<<<<

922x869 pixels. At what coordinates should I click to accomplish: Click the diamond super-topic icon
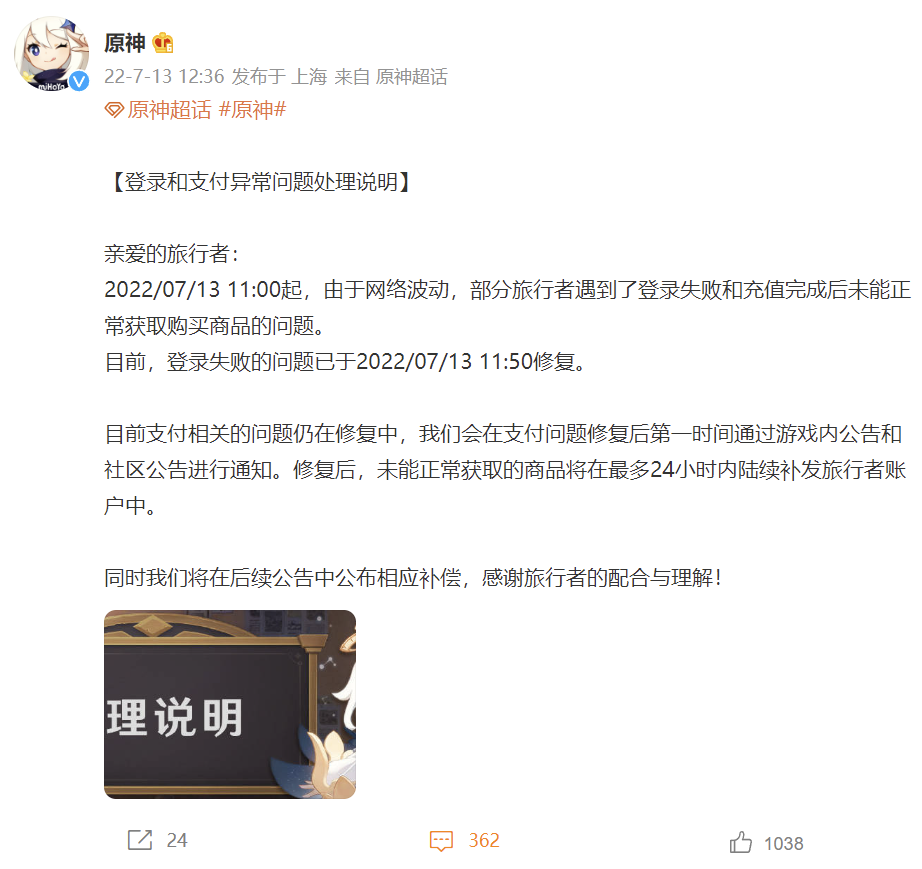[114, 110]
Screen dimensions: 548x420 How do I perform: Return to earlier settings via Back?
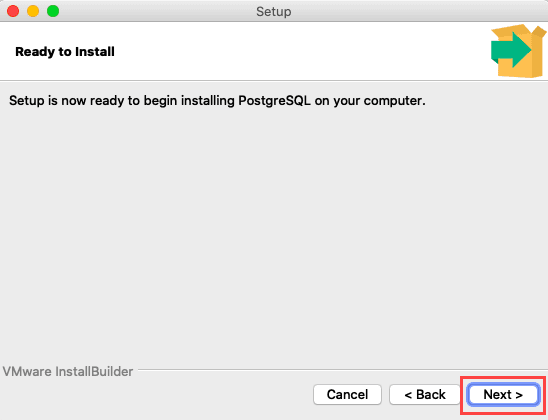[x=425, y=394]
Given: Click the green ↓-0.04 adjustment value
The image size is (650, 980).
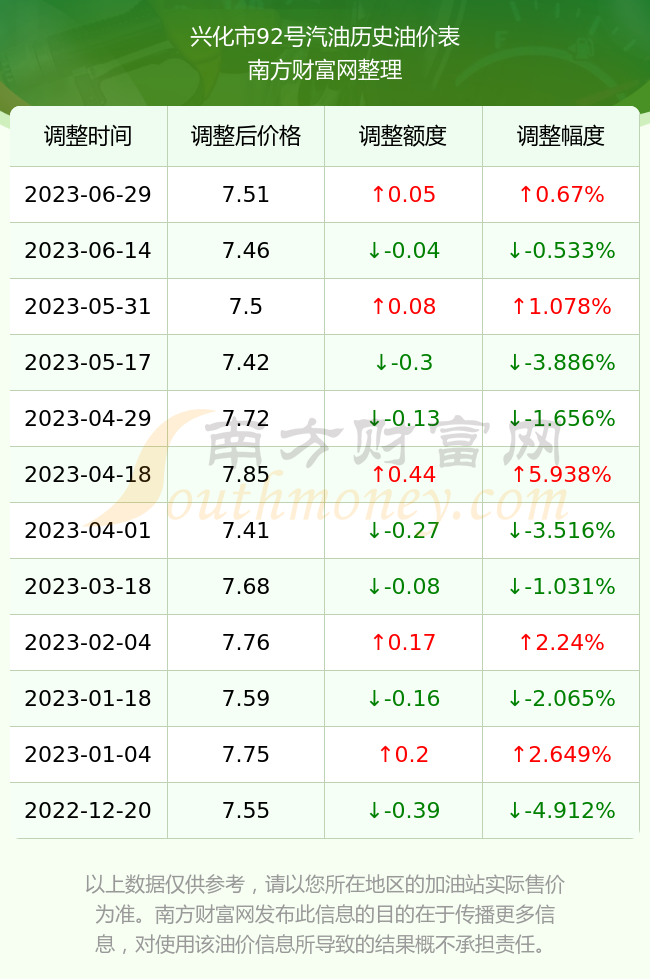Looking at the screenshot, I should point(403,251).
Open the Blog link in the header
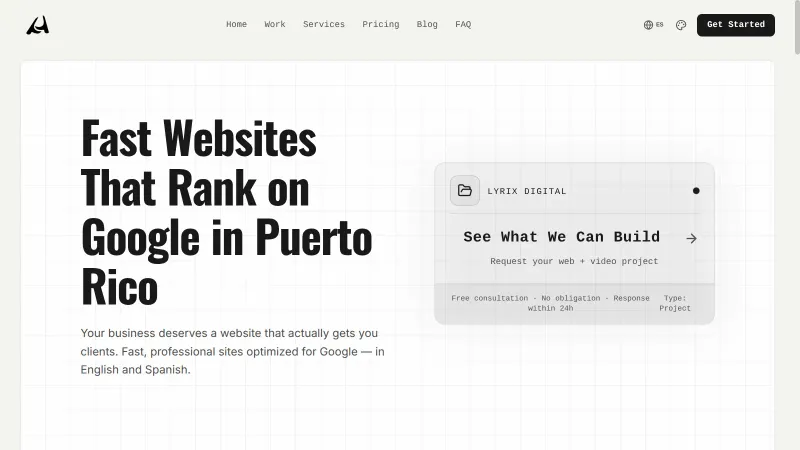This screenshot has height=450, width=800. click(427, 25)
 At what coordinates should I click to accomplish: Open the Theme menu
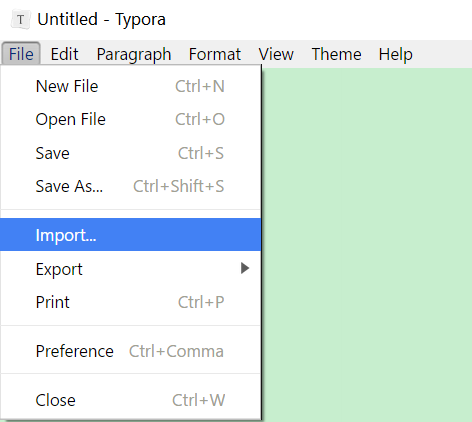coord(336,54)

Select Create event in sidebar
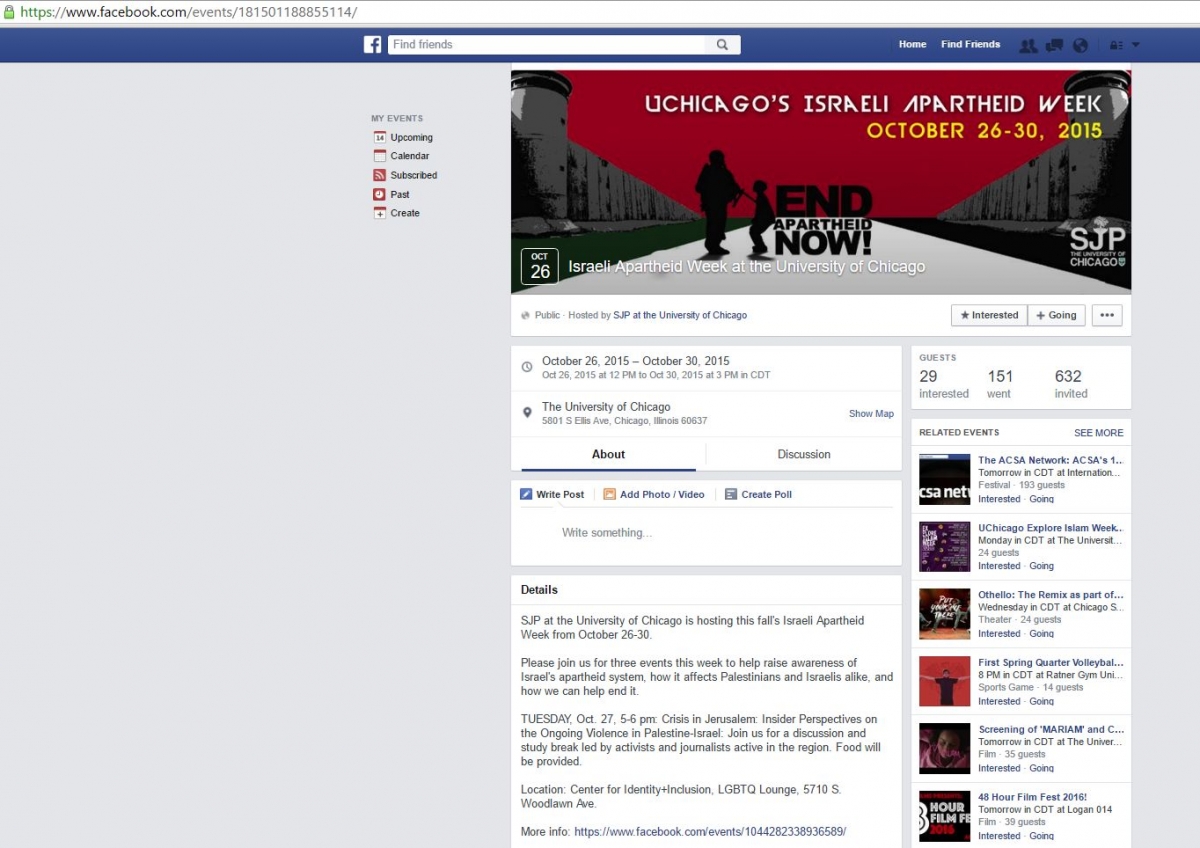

>>>>

* **What is expected**
A faithful transcription of the material, with no pictures, is the expected result.

* **Response area**
922x869 pixels. At what coordinates should I click to accomplish: Click the diamond super-topic icon
[114, 110]
Screen dimensions: 548x420 How do I perform: Return to earlier settings via Back?
[x=425, y=394]
Given: Click the green ↓-0.04 adjustment value
The image size is (650, 980).
Looking at the screenshot, I should point(403,251).
Open the Blog link in the header
This screenshot has height=450, width=800. click(427, 25)
 At what coordinates should I click to accomplish: Open the Theme menu
coord(336,54)

Select Create event in sidebar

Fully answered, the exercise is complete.